Leah Montgomery caught the puffin with a pinched, puzzled expression. She shook her golden head and said, “I don’t think so.”
“Sorry,” I murmured. “My mistake.”
“Obviously.”
“I thought you were someone else.”
“Oh?” She arched her blonde brows. “Who?”
“Not actually someone else, that’s not even possible. What I mean is …” Under Leah’s glacial stare my brain froze. What had I meant to say? Something clever and witty, like my book Celebrities Are People, Too advised. But my mind blanked.
Afterwards, I would torture myself by replaying this scene in my memory. Leah’s hair flowed symmetrically like a waterfall, spilling golden waves over her slim shoulders. She wore a chic red-belted dress, a cropped jacket, and open-toed, gold-heeled sandals. Her makeup glowed with glossy peach lipstick and a luminous glitter trail across her dusky eyelids. Everything about her seemed so perfect … making me feel less than adequate. That’s my only excuse for fumbling my words, rambling on like an idiot, saying something lame about puffins and baskets.

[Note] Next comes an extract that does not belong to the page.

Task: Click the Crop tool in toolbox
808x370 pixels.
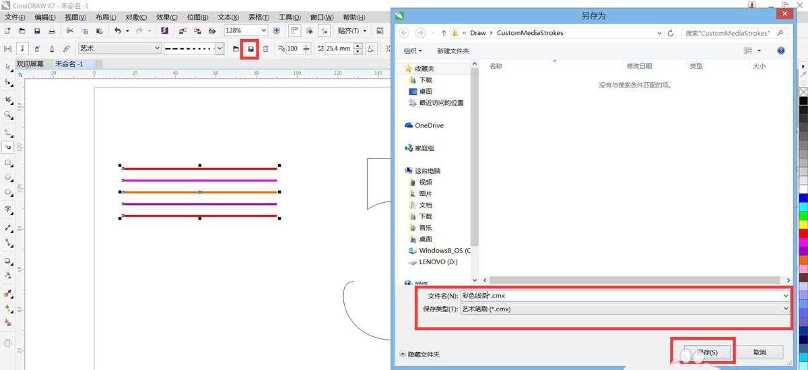Action: pyautogui.click(x=8, y=100)
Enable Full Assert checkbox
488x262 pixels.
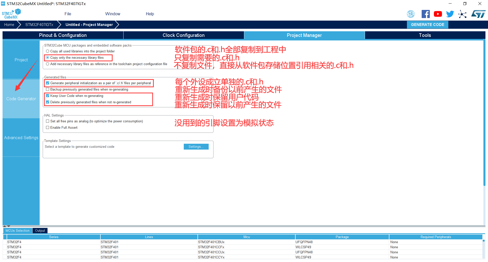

“Whatever.” Leah held the puffin’s black tail delicately, with two French-tipped fingers. “I believe this is yours.”
Before I could even say “thanks,” she’d tossed the toy back at me and turned to join her groupies, who suddenly appeared out of nowhere. She whispered to them, pointing in my direction, and they all convulsed into giggles.
Humiliated, I shoved the fuzzy puffin in my backpack and took off running. After only one or two wrong turns, I reached my next class just as the bell rang. And the puffin remained tucked away in my locker for a month.

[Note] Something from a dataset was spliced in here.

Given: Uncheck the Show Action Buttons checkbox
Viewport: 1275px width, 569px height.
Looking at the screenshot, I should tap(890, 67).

Now I was living the ultimate Leah Moment. There could only be one Leah Montgomery and I was definitely not her. I had to tell someone, but who would believe me? I didn’t know what to believe myself. Except I had a sick feeling this was all my fault. “Turn left,” Grammy had told me.
Instead, I’d turned right and landed in the wrong body.
I didn’t just look like Leah.
I was Leah!
When Leah found out that I’d shanghaied her body, she was going to be supremely mad. Hmmm … where exactly was Leah? If I was in her body, was she in mine? Was this like that movie where the mom and daughter switched bodies? Or were Leah and I both sharing this body? Like a two-for-one body offer.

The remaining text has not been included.